There is a photograph of a tree in my office, taken by Prince Hussain Aga Khan and used in a campaign where the Aga Khan Development Network (AKDN) planted more than 10 million trees in Kenya to support the government’s pledge to increase forest cover.

70,000 FARMS

It often reminds me of my presentation at a World Bank consultative meeting in Johannesburg on its “World Development Report 2000/1” on values, norms and poverty themes. Among the AKDN ethics and values I covered was stewardship, collective responsibility to leave the planet better than we found it.

I came across many more examples of how this notion is reality, not rhetoric, within AKDN in Kenya. For example, 40 years ago, Serena Hotels pioneered a form of tourism combining meeting development objectives with economic sustainability, viability and conservation of the environment. Releasing over 50,000 hatchlings into the sea to protect turtles, maintaining a butterfly house to protect species and launching Kenya’s first fully solar-powered, off-grid lodge at Kilaguni are testimony to this. Recently, the Aga Khan University’s Graduate School of Media and Communications produced four seasons of Giving Nature a Voice, a documentary series by eight-time Emmy Award winner Andrew Tkach that has been aired weekly on NTV.

A pioneering initiative by Property Development and Management, Vienna Court, is the first green building in the region, with Leadership and Environmental Design certification from the US Green Building Council.

The Industrial Promotion Services (IPS) ensure over 70,000 farms benefit from sustainable farming practices, for example, through over 10,000 water pans used to harvest and store rainwater for irrigation. IPS demonstrate the ‘circular economy’ — waste from one initiative becoming an input for another.

FRAGILE BEAUTY

Schools of the Aga Khan Education Service and the Aga Khan Academy in Mombasa ensure that future generations are prepared for stewardship, through engagement. Examples include a biodigester that processes gray water from showers and toilets to maintain their gardens; research projects that address air pollution, water purification and global warming; sustainability initiatives like the study of hydroponics and affordable container housing; and science projects that address food-waste management and rainwater harvesting.

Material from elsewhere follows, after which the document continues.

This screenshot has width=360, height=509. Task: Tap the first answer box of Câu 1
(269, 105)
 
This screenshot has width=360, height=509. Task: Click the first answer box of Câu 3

Kenya has shown continuous and unwavering efforts to protect the environment and preserve its natural resources, as exemplified by the Ban Plastics and the Clean Seas Campaigns; co-chairing of the UN General Assembly Working Group on the Sustainable Development Goals (SDG); and hosting the international Sustainable Blue Economy Conference.

AKDN and the Ismaili Community have shown solidarity with these efforts, for example by hosting Fragile Beauty, an exhibition of Prince Hussain’s marine photographs depicting the hidden beauty that is at risk underwater; and the Aga Khan Council hosting Kenya’s creative and innovative Flip Flopi dhow (a seaworthy vessel, made from waste plastic, that sailed from Lamu to Zanzibar) at its premises in Parklands.

Others include an expert panel discussion, “How do we preserve our natural assets while building the economy?”, in the presence of the Cabinet Secretary of the Ministry for the Environment and Forestry.

STEWARDSHIP

The government, the commercial sector and civil society all have a responsibility to create an environment of interacting forces for development.

The AKDN is a private network of 11 commercial as well as not-for-profit agencies that has a 100-year legacy in Kenya, reaching millions of Kenyans annually without regard to gender, race, ethnicity or religion. It has a presence in the health, education, social development, finance, economic development, media, hospitality, culture, heritage and research sectors in over 33 counties. It directly employs over 16,000 staff, with just under one per cent expatriates.

His Highness the Aga Khan is the Imam (spiritual leader) of the world’s Shia Ismaili Muslims, and the Founder and Chairman of the Aga Khan Development Network. In Washington, D.C., in January 2005, on receiving the National Building Museum’s Vincent Scully Prize, he said: “In Islam, the Holy Quran says that man is God’s noblest creation to whom He has entrusted the stewardship of all that is on earth. Each generation must leave for its successors a wholesome and sustainable social and physical environment.”

As we mark the 62nd year in office, the Ismaili Imamat, by His Highness today, these examples highlight stewardship by AKDN’s 175 initiatives in Kenya.

Dr Lakhani is the Diplomatic Representative of the Aga Khan Development Network in Kenya.